Guillermo del Toro é um dos diretores mais criativos de sua geração. Esperava-se muito dele após O Labirinto do Fauno, mas levou um tempo para o cineasta se encontrar e lançar um filme ainda melhor. Isso aconteceu agora, com A Forma da Água, filme indicado a 13 Oscars. O novo longa-metragem de del Toro apresenta mensagens, conceitos e elementos audiovisuais belíssimos, e sem perder a essência do diretor.
Mais uma vez apostando em criaturas “anormais”, o diretor fez seu filme mais sensível. A história de A Forma da Água é focada em um romance entre uma mulher muda e um homem-anfíbio, ou seja, algo impossível de acontecer na realidade (até que provem o contrário). No entanto, del Toro demonstra ter uma preferência pela fantasia em relação à realidade, e o filme é um exemplo disso. Por mais que se passe em um contexto real, a produção é muito mais lúdica e fantástica do que histórica.
O roteiro, feito em parceria com Vanessa Taylor, é extremamente bem construído e ritmado, apesar de não ser cheio de reviravoltas e contar com algumas resoluções demasiadamente fáceis. É uma história de amor e superação composta de ótimos personagens, todos criados a partir de arquétipos clássicos, da “princesa” até o vilão. A escolha do elenco também foi muito adequada, fazendo parecer que os personagens foram criados já com os atores em mente. Sally Hawkins, naturalmente, é o destaque.
A atriz interpretou uma Elisa meiga, doce, sonhadora e bastante humanizada, capaz de carregar o filme em vários momentos, e de uma forma muito carismática. Apesar do background trágico da personagem. Merecedora da indicação ao Oscar de Melhor Atriz, Hawkins se fortalece muito pela presença de Richard Jenkins, também indicado como Melhor Ator Coadjuvante. A dupla de amigos tem uma química espetacular, que se fortalecea partir da solidão compartilhada, dos empecilhos da vida e do companheirismo. Já o vilão Strickland, vivido por Michael Shannon, é bem caricato e cruel, e acaba sendo essencial para o desenvolvimento da narrativa, que, apesar da leveza, conta com momentos sanguinários e torturantes, tanto para os personagens da história quanto para os espectadores.
A Forma da Água também se destaca pela técnica. Todos os detalhes do filme foram elaborados com muito cuidado, como podemos ver pela encantadora direção de arte, feita cuidadosamente para encantar o público e servir como elemento de auxílio na construção dos personagens. A presença e as cores da água podem ser observadas em quase todas as locações do filme e também no roteiro e nos elementos de coloração e fotografia, que são adequados à temática e ao período histórico.

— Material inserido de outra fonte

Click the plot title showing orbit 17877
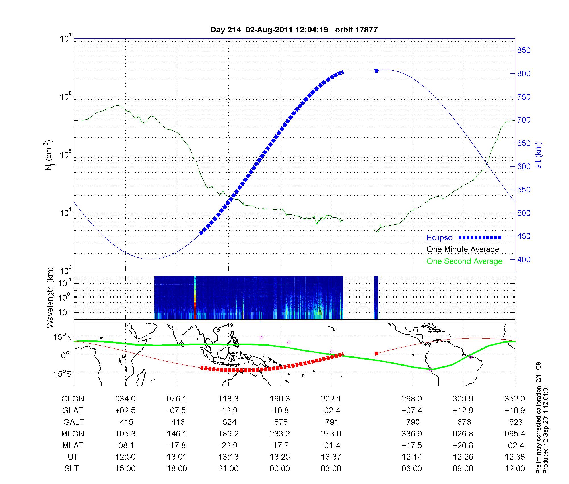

Os enquadramentos e as simetrias também são visualmente agradáveis, assim como a Trilha Sonora de Alexandre Desplat, compositor que tem grandes chances de levar o Oscar para casa.
Além disso, A Forma da Água surfa um pouco na onda de La La Land e realiza fortes homenagens ao cinema e aos artistas, em geral. Mas o filme é muito mais do que isso. Os conflitos apresentados podem ser simples, mas são muito criativos, assim como todo o universo idealizado por del Toro. A falta de pontos de virada, entretanto, pode incomodar algumas pessoas. É sempre bom ressaltar que o cinema precisa de bons conflitos. Contudo, não é fundamental inserir vários plot twists em uma mesma narrativa. Filmes são muito maiores do que isso. Filmes são feitos de grandes personagens e conceitos relevantes, e nesse ponto Guillermo del Toro não dá margem para críticas negativas.
As mensagens de humanidade, especialmente aquelas contra o preconceito (em suas mais diversas e inconcebíveis vertentes) e a violência, se destacam em meio ao caos e à agressividade da “estória” e de nossas próprias histórias. Talvez por isso a obra mais amadurecida e completa de Guillermo del Toro possa dividir opiniões. Afinal, a sensibilidade presente em A Forma da Água parece estar cada vez mais ausente em nossa sociedade. Ainda bem que filmes como esse existem e podem nos ajudar a esquecer e reconhecer os verdadeiros monstros do dia a dia.